The crematorium at the Terezín Jewish Cemetery was built by ghetto prisoners by order of the SS commanders. Its operation was launched at the beginning of October 1942. The central part of the facility comprised four oil-powered incinerators supplied by Ignis Hüttenbau from Teplice-Šanov. The front section served as a space for unloading the corpses from coffins. On one side it bordered with the autopsy room, on the other there was an annex that housed the guards made up of Czech police officers and prisoners working at the crematorium. At the time of the highest mortality rate, there were up to eighteen prisoner workers who rotated in permanent shifts. Whenever the mortality rate dropped, the number of workers decreased to four. The crematorium was supervised by SS-Scharführer Heindl, one of the camp's feared top officers, yet routine checks were carried out by the camp commanders as well.

Corpses were placed in the incinerators without coffins, resting only on the bottom board they were attached to. This meant that the coffin lids could be used repeatedly. Autopsies were conducted on some of the bodies before cremation so that imprisoned doctors could determine the cause of death in case it was not clear.

Workers operating the incinerators tried to get all the human remains out individually and place them properly in the urns. An especially difficult task, some had to pick out fragments of gold from the ashes and broken dentures, and hand them to the SS oficers.

Cremation records were kept in daily logs; each urn listed basic information about the deceased that were copied from a card attached to the foot of the deceased. They included the name, transport number and cremation number. Urns were first stored in the back section of the crematorium and then transported to the columbarium, located in the casemates of the fortification embankment opposite the funeral ceremony rooms and the central mortuary. Thousands of urns were placed in shelves there, as SS officers wanted to make the prisoners believe that the remains would receive proper burial after the war.

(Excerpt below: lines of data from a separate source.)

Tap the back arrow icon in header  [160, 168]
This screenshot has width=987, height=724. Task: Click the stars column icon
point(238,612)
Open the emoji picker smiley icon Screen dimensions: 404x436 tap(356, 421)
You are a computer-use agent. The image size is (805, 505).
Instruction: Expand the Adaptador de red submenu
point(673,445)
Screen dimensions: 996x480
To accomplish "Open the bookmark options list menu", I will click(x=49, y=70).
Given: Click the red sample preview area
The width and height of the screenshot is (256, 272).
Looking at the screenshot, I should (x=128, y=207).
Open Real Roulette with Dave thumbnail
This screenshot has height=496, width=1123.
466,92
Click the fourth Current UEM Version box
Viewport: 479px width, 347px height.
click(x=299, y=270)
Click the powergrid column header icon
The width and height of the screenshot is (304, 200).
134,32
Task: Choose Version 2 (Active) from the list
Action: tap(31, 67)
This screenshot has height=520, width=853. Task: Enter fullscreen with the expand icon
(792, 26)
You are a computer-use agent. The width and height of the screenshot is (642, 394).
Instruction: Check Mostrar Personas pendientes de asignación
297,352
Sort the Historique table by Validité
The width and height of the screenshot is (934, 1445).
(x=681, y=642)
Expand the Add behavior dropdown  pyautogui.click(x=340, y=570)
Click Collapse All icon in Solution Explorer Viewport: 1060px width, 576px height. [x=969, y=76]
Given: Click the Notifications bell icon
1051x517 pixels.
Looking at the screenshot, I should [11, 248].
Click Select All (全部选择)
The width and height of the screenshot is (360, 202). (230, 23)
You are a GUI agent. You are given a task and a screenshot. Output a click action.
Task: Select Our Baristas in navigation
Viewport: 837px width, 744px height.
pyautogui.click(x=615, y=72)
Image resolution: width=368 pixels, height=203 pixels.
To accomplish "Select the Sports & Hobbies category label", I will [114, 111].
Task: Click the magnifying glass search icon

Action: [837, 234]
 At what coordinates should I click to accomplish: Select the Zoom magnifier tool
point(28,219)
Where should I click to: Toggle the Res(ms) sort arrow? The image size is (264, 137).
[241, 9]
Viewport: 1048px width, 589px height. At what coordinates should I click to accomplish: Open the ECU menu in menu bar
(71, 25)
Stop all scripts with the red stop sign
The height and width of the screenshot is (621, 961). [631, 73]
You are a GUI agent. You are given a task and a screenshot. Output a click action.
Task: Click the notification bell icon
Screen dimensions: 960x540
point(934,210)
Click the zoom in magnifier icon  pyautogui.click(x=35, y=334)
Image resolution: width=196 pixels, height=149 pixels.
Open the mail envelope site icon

It was not only victims from the ghetto who were cremated here. Dead prisoners from the nearby police prison of the Small Fortress were also brought to the crematorium. Prison guards accompanying the transport supervised these cremations and were careful not to let the prisoners working at the crematorium catch a glimpse of the bodies. However, blood seeping from the coffins and sacks holding the bodies was clear evidence of the fact that the victims died a violent death.

From 1944 - 1945, the crematorium also burned dead bodies from the Litoměřice concentration camp that had a high mortality due to horrifying working conditions and epidemics. From the beginning of April 1945 the concentration camp started using its own crematorium.

Records kept by the crematorium workers noted approx. 30,000 victims, cremated from 1942 to 1945.